For C/C++ recipes, there's not much to do except change conda-forge.yml and rerender. The compilers populated by {{ compiler("c") }} etc. will automatically get the right target, with the right activation. For CMake builds, it's good to pass $CMAKE_ARGS to the first CMake call, because that contains a bunch of relevant configuration.

The main problem in cross-compilation is that you cannot simply run things (e.g. just-built utilities) during the build process, because the architecture you're compiling for doesn't match what you're running on. That's also why you need the respective dependencies in the build: environment (with # [build_platform != target_platform]). That's where the cross-python and cross-r stuff come in. For python builds, often numpy/cython etc. are necessary, but basically anything else that's needed for stuff to run at build time.

Rust recipes seem to cross-compile without much complications (from a few I've looked at recently), but I'm not familiar with what's necessary for go recipes. The org-wide github-search is very useful for finding this sort of thing though. First impression is that you'll have to pay attention to GOARCH

mfansler commented 4 weeks ago

Yes, I've mostly been avoiding emulation except in a few edge case that would require heavier patching. The issue in R packages is that the R build process can sometimes involve loading the built library (e.g., to render help). In such cases I'll emulate.

h-vetinari commented 3 weeks ago

Seeing aarch builds fail as well now: https://github.com/conda-forge/povray-feedstock/pull/19

jaimergp commented 3 weeks ago

Should we edit the title and issue description to reflect this new information?

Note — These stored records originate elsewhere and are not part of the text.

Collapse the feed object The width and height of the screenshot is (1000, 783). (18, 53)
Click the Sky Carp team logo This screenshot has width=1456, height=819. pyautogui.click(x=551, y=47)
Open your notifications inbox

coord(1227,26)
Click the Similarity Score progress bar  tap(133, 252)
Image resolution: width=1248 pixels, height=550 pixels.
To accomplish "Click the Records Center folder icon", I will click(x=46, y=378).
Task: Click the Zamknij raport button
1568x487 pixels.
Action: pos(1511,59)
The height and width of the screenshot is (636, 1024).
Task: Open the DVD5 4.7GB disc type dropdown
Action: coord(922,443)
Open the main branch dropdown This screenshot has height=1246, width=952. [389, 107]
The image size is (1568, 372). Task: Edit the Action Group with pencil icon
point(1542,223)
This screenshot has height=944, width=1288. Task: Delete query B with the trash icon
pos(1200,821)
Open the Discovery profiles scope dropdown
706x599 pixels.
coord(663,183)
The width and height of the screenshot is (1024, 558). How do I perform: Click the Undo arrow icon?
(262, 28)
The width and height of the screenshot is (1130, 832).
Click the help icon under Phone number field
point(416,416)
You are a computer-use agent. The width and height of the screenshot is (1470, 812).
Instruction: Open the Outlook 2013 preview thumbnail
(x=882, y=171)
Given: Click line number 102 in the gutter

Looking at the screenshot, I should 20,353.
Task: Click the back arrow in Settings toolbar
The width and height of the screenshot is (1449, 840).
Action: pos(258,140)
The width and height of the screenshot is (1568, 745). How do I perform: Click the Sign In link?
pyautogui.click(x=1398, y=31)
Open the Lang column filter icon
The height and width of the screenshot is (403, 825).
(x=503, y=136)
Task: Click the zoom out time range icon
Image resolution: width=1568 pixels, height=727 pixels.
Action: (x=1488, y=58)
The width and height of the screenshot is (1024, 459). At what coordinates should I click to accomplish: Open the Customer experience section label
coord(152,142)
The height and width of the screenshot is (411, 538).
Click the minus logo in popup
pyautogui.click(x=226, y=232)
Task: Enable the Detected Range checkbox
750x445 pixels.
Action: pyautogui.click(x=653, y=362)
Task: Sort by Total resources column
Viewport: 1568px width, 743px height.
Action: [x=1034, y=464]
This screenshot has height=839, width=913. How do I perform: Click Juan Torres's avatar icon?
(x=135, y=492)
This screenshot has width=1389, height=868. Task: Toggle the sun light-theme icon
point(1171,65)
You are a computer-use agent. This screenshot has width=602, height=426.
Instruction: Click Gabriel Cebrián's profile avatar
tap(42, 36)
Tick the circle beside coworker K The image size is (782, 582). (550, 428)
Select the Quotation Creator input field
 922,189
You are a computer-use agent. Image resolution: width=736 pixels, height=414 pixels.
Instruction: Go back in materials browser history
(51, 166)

mfansler commented 2 weeks ago

@jaimergp there are still other linux-aarch64 jobs passing - I'm not convinced that wasn't a sporadic failure. But if non-R feedstocks are seeing consistent failures, the issue description could be generalized.

mfansler commented 2 weeks ago

Travis CI reports to have resolved the issue and I have confirmed with several jobs that linux-ppc64le runs are indeed running normally again.

jaimergp commented 2 weeks ago

Sounds like we can close this soon, then? Let's keep it open for a few more hours just in case, but will close by EOD if we can confirm it's working.

jaimergp commented 2 weeks ago

Checked https://app.travis-ci.com/github/conda-forge and there are several feedstocks with passing builds for both PPC and ARM from few hours ago (e.g. https://app.travis-ci.com/github/conda-forge/databricks-cli-feedstock/builds/272058545?serverType=git). I'll close. Thanks for keeping an eye on this @mfansler!

jakirkham commented 2 weeks ago

Glad this is improving! 🥳

That said, did just see a new instance of this

So doesn't seem like this is fully resolved yet

h-vetinari commented 2 weeks ago

Looking at the travis dashboard, this still seems to be happening to ~50% of PPC jobs (which just get cancelled).

h-vetinari commented 2 weeks ago

At least that aspect can be cured by restarting the job though.

mfansler commented 2 weeks ago

Yeah, looks like it's back to the previous baseline with something like 10%-25% sporadic failure.